On July 31, 1825 Reverend Slade married a Tallahassee, FL girl whom descendants say was Mary Bell.  Her brothers founded the town of Bellville, TX.

In 1826 Reverend Slade rode the Tallahassee Mission which encompassed a vast area of north Florida and South Georgia, including the newly created Lowndes County. Lowndes then included the areas of present day Berrien, Lanier, Brooks, Cook and Tift counties. There were few settlers and very few, if any, churches in this territory.  About 1832, a Methodist church was established at the site of Troupville, Lowndes County, GA but the population of Methodist churches in Lowndes was not sufficient to sustain a pastor preaching on a regular circuit until 1841.

Methodism in the Wiregrass took a steep decline in the mid 1940s when the Methodist denomination split over the issue of slavery.  John Wesley, the founder of Methodism, had been appalled by slavery.

In 1774, John Wesley published his “Thoughts Upon Slavery.” The founder of the Methodist movement insisted that the concept of enslaving other people was based on “false foundations.” He described the horrific evils of the slave trade, starting with the ways Europeans had motivated some Africans to capture persons and sell them as slaves, and addressing the abuse to which slaves were subject.  He denied that it was acceptable for anyone to be excused from judgment on the grounds that one was not personally a slave owner. For Wesley, merely tolerating the existence of a system of enslavement was an accommodation with evil. In 1780, the American Methodists required preachers to deliver sermons against the evils of slavery. Thereafter, the Methodists in North Carolina and Virginia adopted antislavery statements and insisted that Methodists should free any slaves that they owned. Church leaders declared that the enslavement of other persons is “contrary to the laws of God.” In 1785, the first Book of Discipline published by the Methodists included a piece of church legislation that any church member who buys or sells slaves is “immediately to be expelled” from membership, “unless they buy them on purpose to free them.”  In 1800, the General Conference issued a “Pastoral Letter on Slavery,” signed by the three bishops of the church at the time (Coke, Asbury, and Whatcoat). It declared the enslavement of Black people “the great national evil” of the United States. It said “the whole spirit of the New Testament militates in the strongest manner against the practice of slavery.” That pastoral letter directed annual conferences to appeal to the legislatures in their respective states for the emancipation of slaves. And it called for “the universal extirpation of this crying sin.” – Rev. William B. Lawrence

In the 1840s, Bishop James O. Andrew’s ownership of enslaved people generated controversy within the Methodist Episcopal Church, as the national organization had long opposed slavery. Bishop Andrew was criticized by the 1844 General Convention and suspended from office until such time as he should end his “connection with slavery.” Southern members disputed the Convention’s authority to discipline the bishop or to require slave-owning clergy to emancipate the people whom they considered as property. The differences over enslavement of human beings that had divided the nation during the mid-19th century were also dividing the Methodist Episcopal Church. The 1844 dispute led Methodists in the South to break off and form a separate denomination, the Methodist Episcopal Church, South (MEC,S), that accommodated slave ownership for its leaders as well as its members. By 1850 the U.S. Census of “Slave Inhabitants” of Georgia shows that Bishop James O. Andrew was the “slave owner” of 24 enslaved people.

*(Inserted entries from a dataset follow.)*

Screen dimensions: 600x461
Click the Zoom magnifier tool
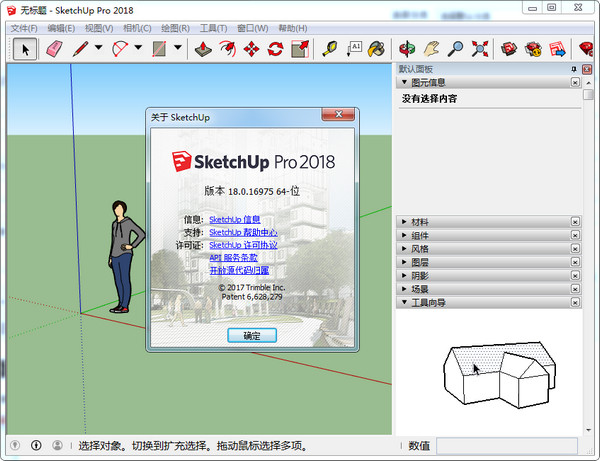pyautogui.click(x=455, y=48)
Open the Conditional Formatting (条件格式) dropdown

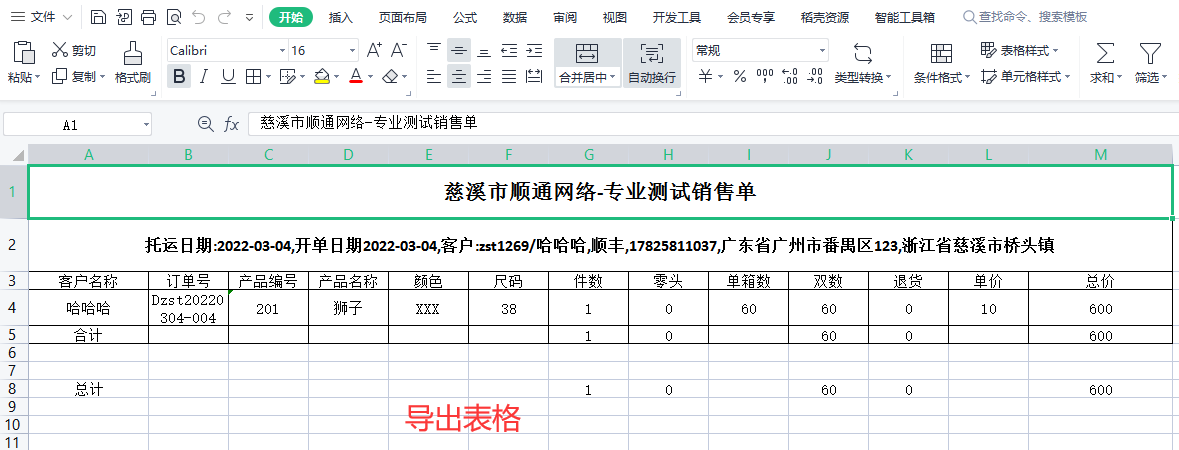941,62
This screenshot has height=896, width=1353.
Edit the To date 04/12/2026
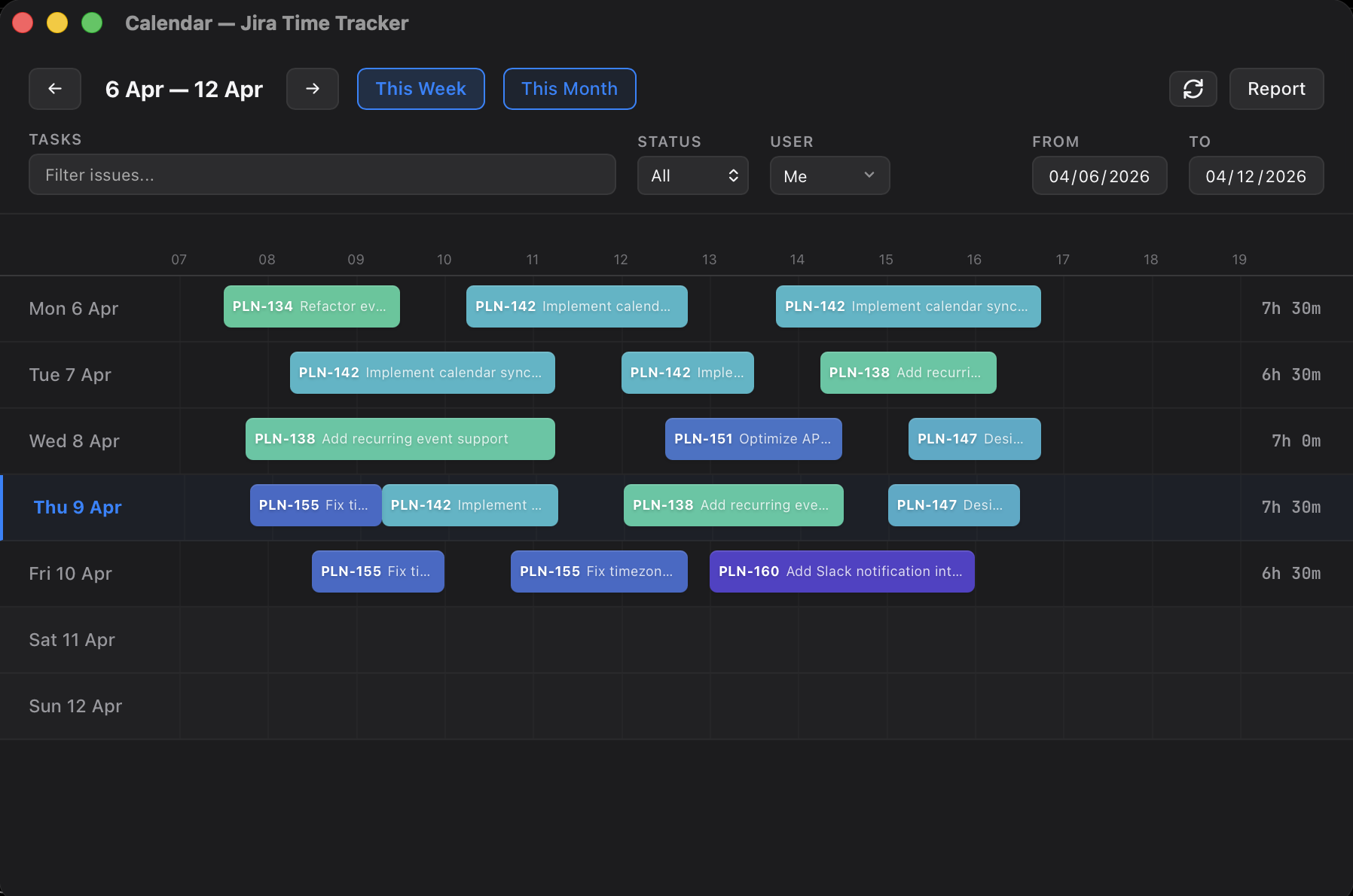1256,175
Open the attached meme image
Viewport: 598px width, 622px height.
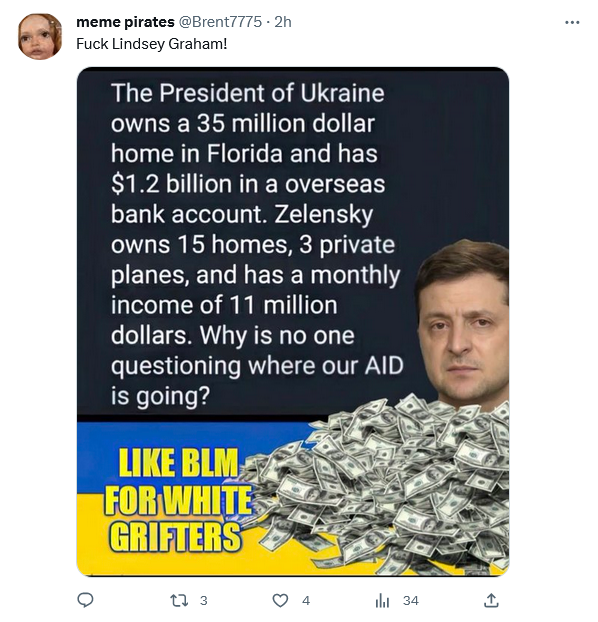click(x=293, y=322)
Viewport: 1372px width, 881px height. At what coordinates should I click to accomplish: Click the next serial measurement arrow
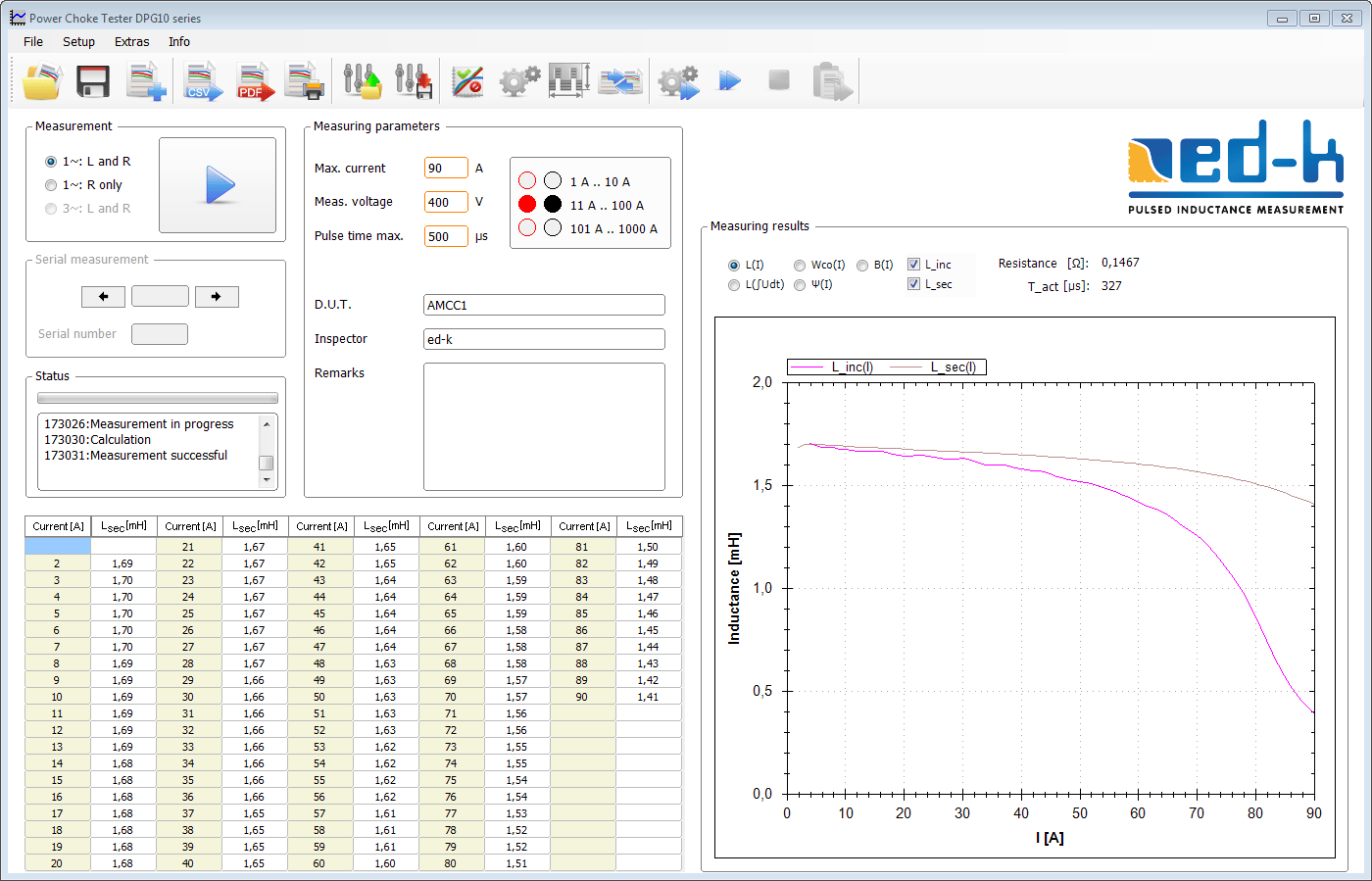point(217,297)
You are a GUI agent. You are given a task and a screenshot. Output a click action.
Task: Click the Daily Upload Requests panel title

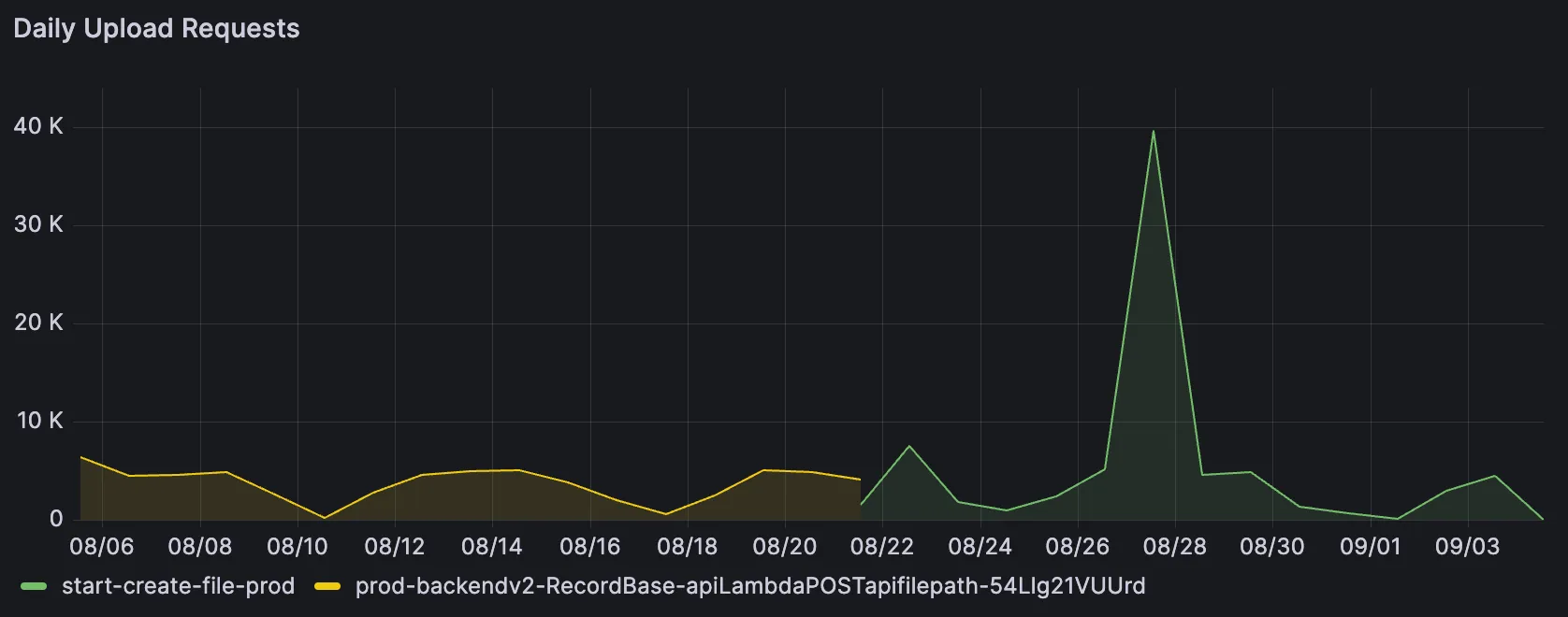point(156,29)
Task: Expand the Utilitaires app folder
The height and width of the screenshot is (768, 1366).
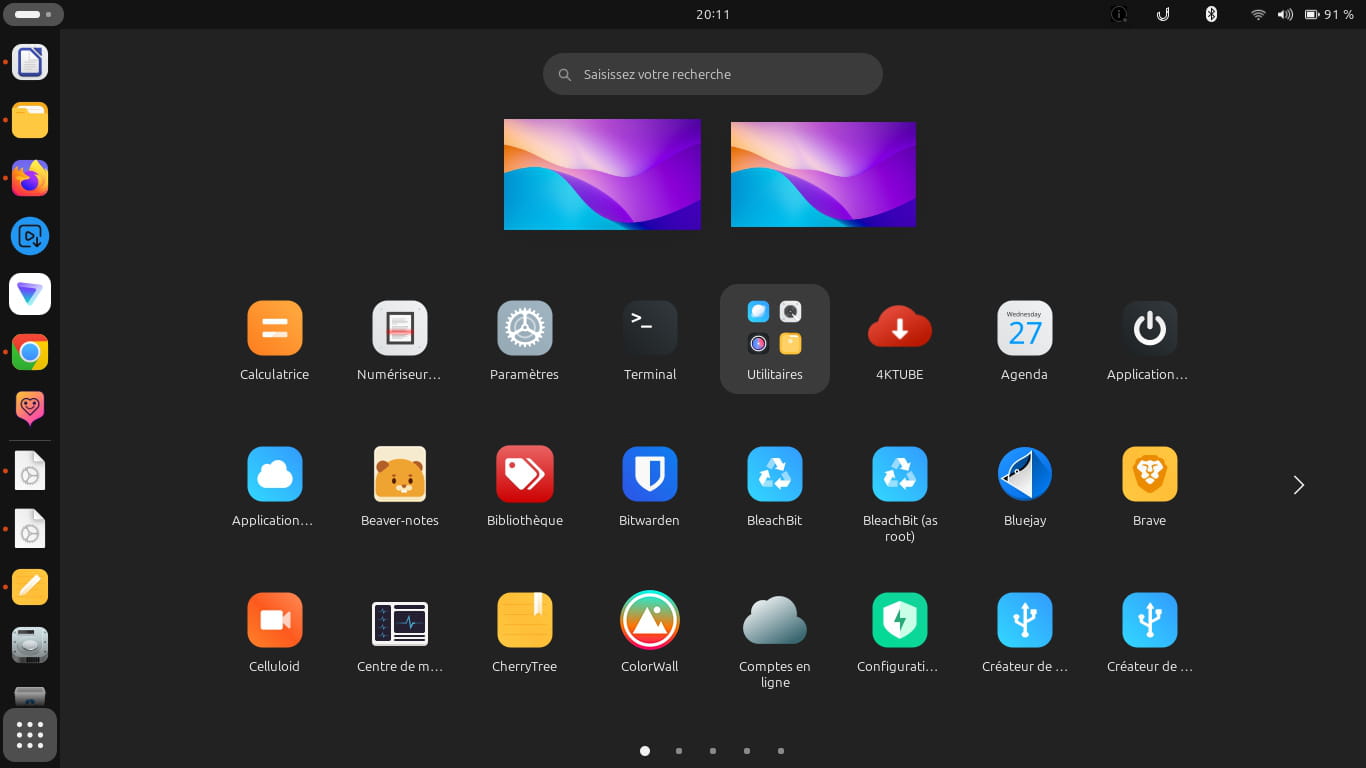Action: 775,330
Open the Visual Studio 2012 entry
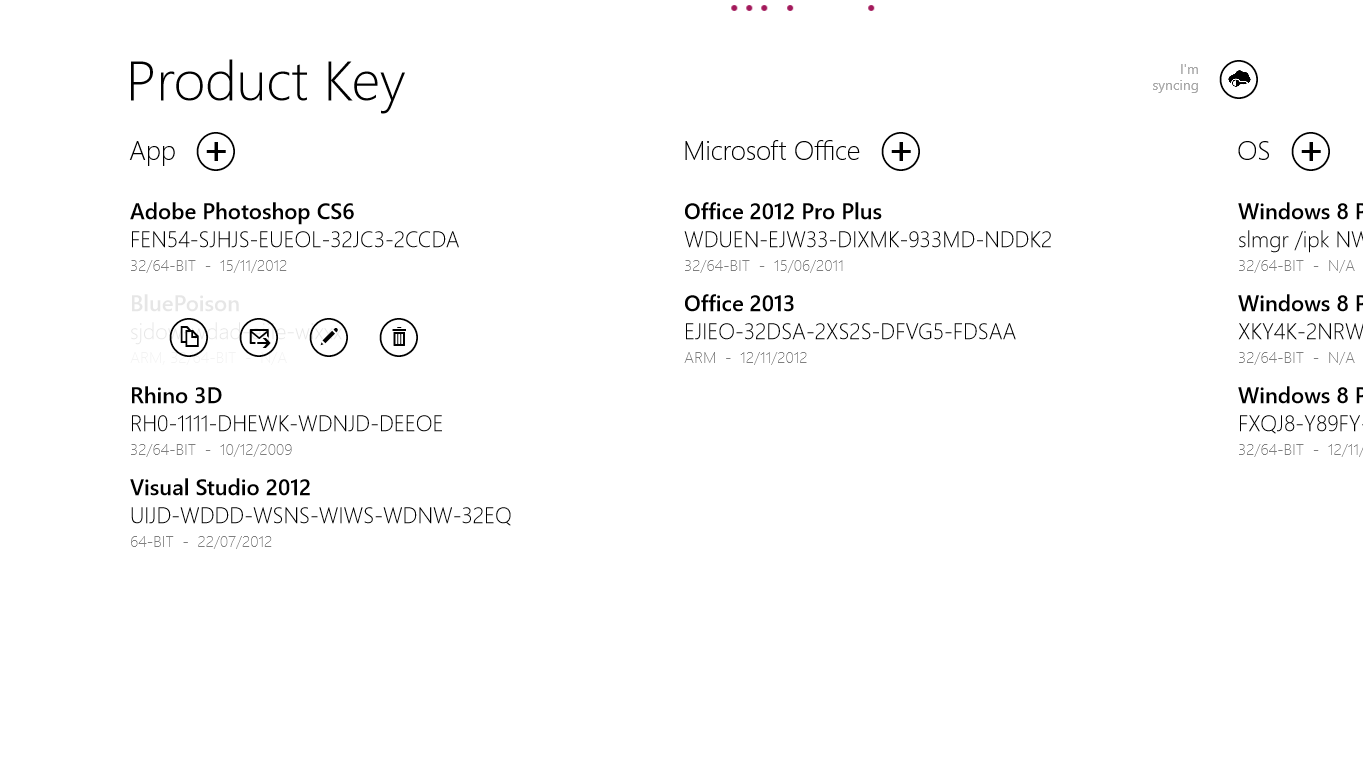 (x=220, y=488)
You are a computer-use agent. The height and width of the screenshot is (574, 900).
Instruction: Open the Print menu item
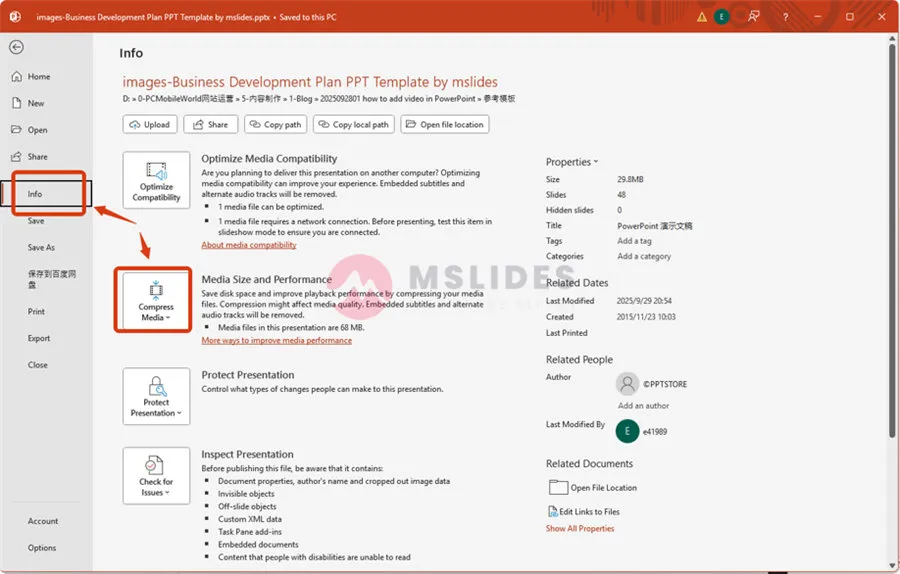click(36, 311)
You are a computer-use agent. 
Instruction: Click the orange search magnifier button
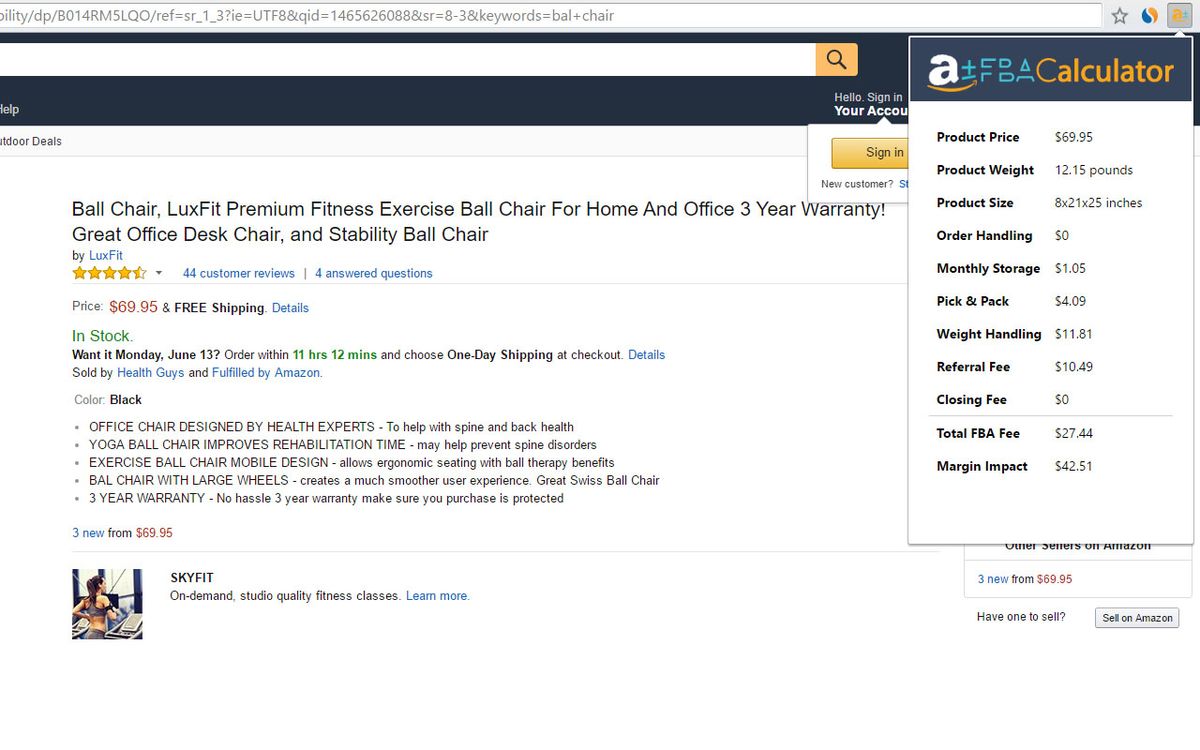click(x=837, y=59)
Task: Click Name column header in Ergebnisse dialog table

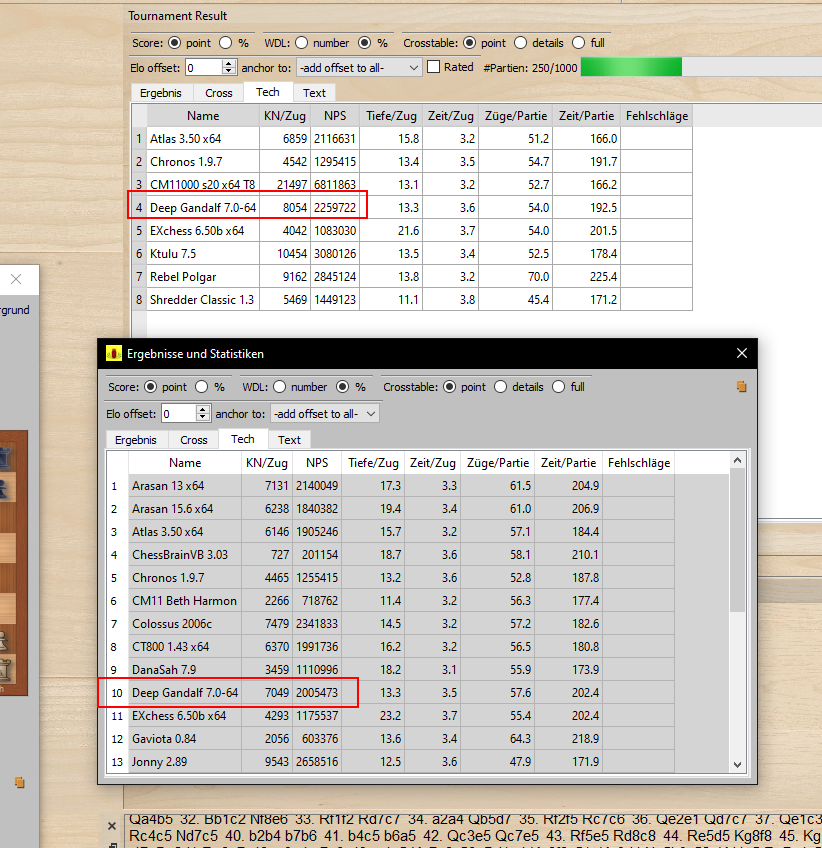Action: (185, 463)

In 1847 and 1854 Reverend Slade was the circuit-rider on the  Troupville circuit.

Quoting from Hamilton W. Sharpe’s reminiscences in the Wesleyan Christian Advocate in 1884:

“I recall the Rev. John Slade, one of the first preachers of this section. He was a good man, powerful in prayer, and a clear exponent of Gospel truth; is long since gone. At a session of the Florida Conference in Thomasville presided over by Bishop Early, the Bishop was so impressed with Brother Slade’s prayers that he seldom called on any other brother to lead in prayer.”

Reverend Slade was superannuated by the South Carolina Conference in 1829 on account of exposures suffered by him while in this frontier section…

The following facts about Reverend Slade come from The History of Jefferson County, FL:

Searching available records for the earliest establishment of Methodism in Florida, it is found that in 1821 the Reverend John J. Triggs was in charge of Allapaha mission in the southern part of Georgia. During the year he amplified his work, and extended his labors southward. In all probability he was the first Methodist minister to preach in middle Florida, after it became American Territory. Associated with him in the work of evangelizing the newer south, was the Reverend John Slade, hardy pioneer of the faith, who prosecuted his mission of extending the Gospel with such ardor and success that he has been called the “Father of Methodism in Florida.”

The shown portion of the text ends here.